Estas palabras, provocadas por la repentina aparición del francés, resonaban en la sala donde los mineros celebraban su picnic navideño. El rostro del joven no se relajó, sus labios permanecían cerrados, estaba pálido y agitado. “Parece - dijo una voz burlona - que Valaur acaba de encontrar una fortuna”.
“Eso es”, la voz de Pierre apenas se oía. Todos se levantaron a la vez, se acercaron unos tras otros y hablaron juntos: “¿Dónde? ¿Cuándo? ¿De qué tamaño es? ¿Cuántos quilates?”
El joven sacó de su bolsillo una piedra brillante, más grande que una gruesa avellana. Un tremendo grito de entusiasmo escapó de todos los mineros. El diamante pesaba al menos cien quilates (veinte gramos). Valía más de medio millón.
Se olvidaron de la Navidad, del vino y de las pipas; el afortunado propietario del tesoro fue asediado con preguntas; la esperanza iluminaba con un brillo los ojos de todos: hoy era el francés, mañana sería sin duda otro el que enriquecería esta tierra tan minuciosamente excavada por los picos.
Sordo a las preguntas apremiantes, Pierre hablaba con Cornélius Brandt, el holandés que trabajaba en Griqualand como lapidario, tallador de diamantes. Éste, acariciando con el dedo y los ojos la piedra informe que pronto tallaría, escuchaba las explicaciones del joven. Pierre contó la historia en pocas palabras. Habiendo encontrado a la hija de André Vasari sola y febril, había querido probar suerte por ella y, en los cubos de tierra traídos del campo, había recogido este diamante, regalo de Navidad para la huérfana.
Unas horas más tarde, el joven salía de donde el tallador, llevando en la mano un diamante ya tallado de menor valor que el suyo, prestado a petición suya por Cornelius, que se había quedado con el otro como garantía.
Durante el resto de la noche, sentado en el umbral de la puerta entreabierta de Leticia, Pierre frotó el diamante con un paño de lana y, cuando la niña se despertó por la mañana, colocó rápidamente la brillante joya en la punta del zapatito que esperaba la visita de Papá Noel.
Con el corazón palpitante, estuvo observando. De la litera salió un grito de éxtasis:
“¡Mi estrella!” En dos saltos, Leticia estaba junto al zapato; se arrodilló para coger con su manita la piedra que brillaba de todas sus facetas, le dio un beso y luego dijo con dulzura: “Te equivocaste, Papá Noel, la otra era más grande; pero no importa, ésta brilla igual”.

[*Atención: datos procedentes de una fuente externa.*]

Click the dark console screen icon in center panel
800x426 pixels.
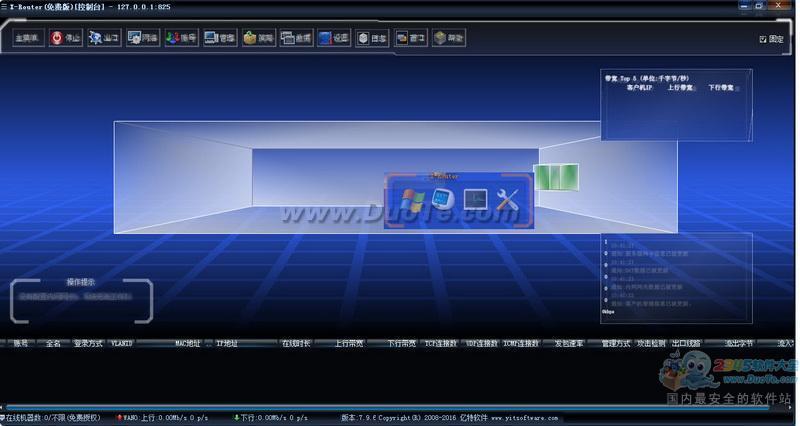(475, 200)
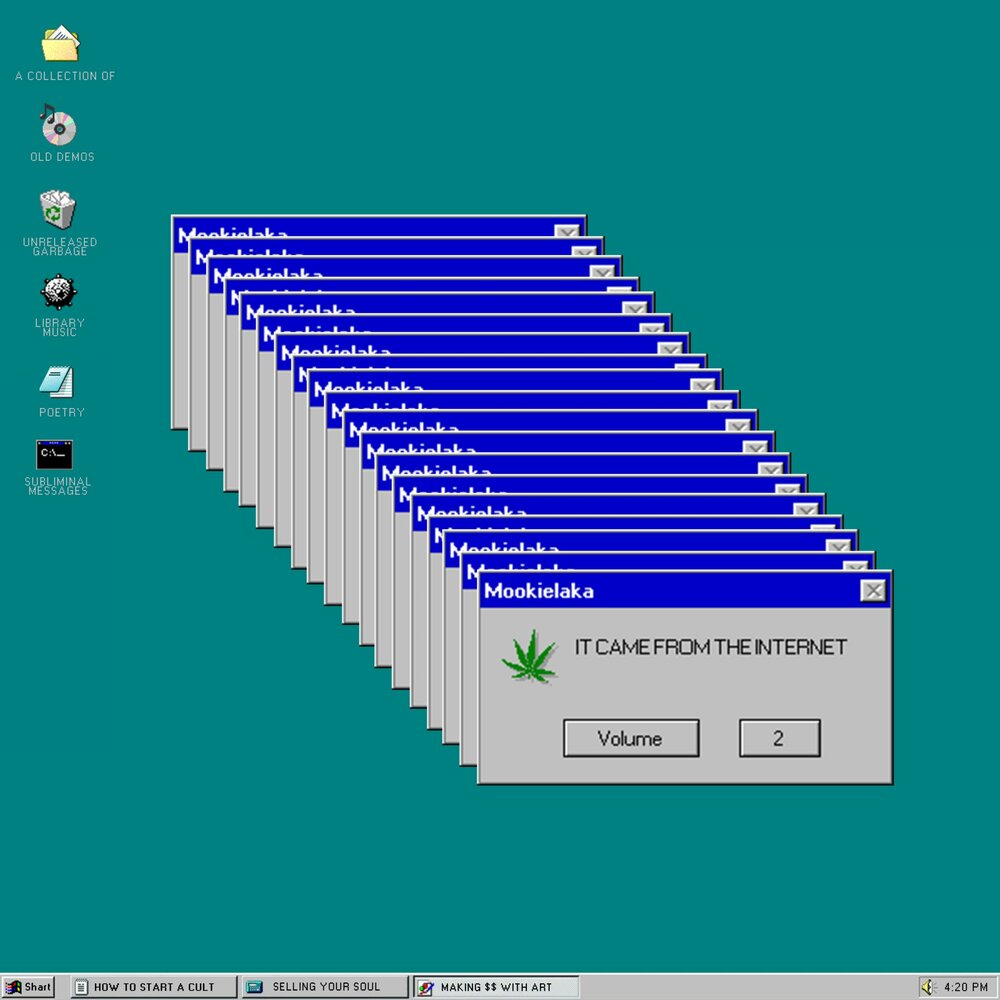Close the front Mookielaka dialog

[873, 591]
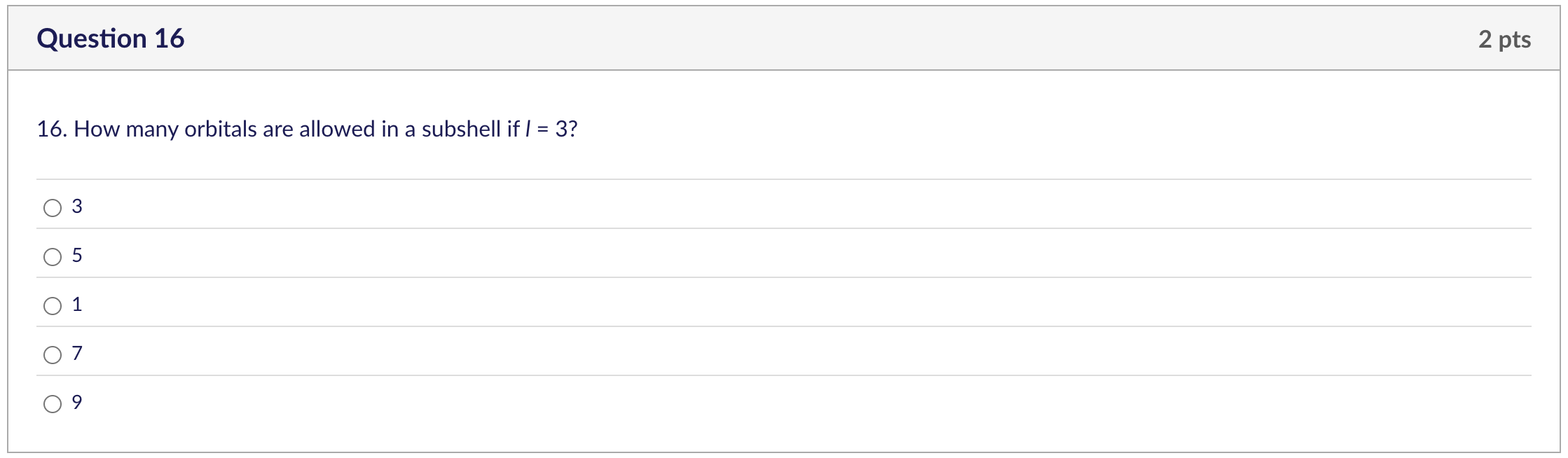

A través de las ventanas, Leticia divisó a Pierre y le hizo señas para que entrara: “Ya ves, cogió una escalera para coger mi estrella”.
Besó aquel rostro de niña claro y alegre, cuyo recuerdo allí junto a la mina le había arrebatado a la muerte, y esos ojos hermosos y límpidos le parecieron más preciosos que los diamantes más grandes del mundo. Se dijo a sí mismo que pronto ella preguntaría por su padre, que él la consolaría, la mimaría, la llamaría su hija, y la vida les parecería buena a los dos; era todavía tan pequeña y olvidar es tan fácil a esa edad.
La Estrella de Navidad había salvado a un hombre y había dado un padre a la niña.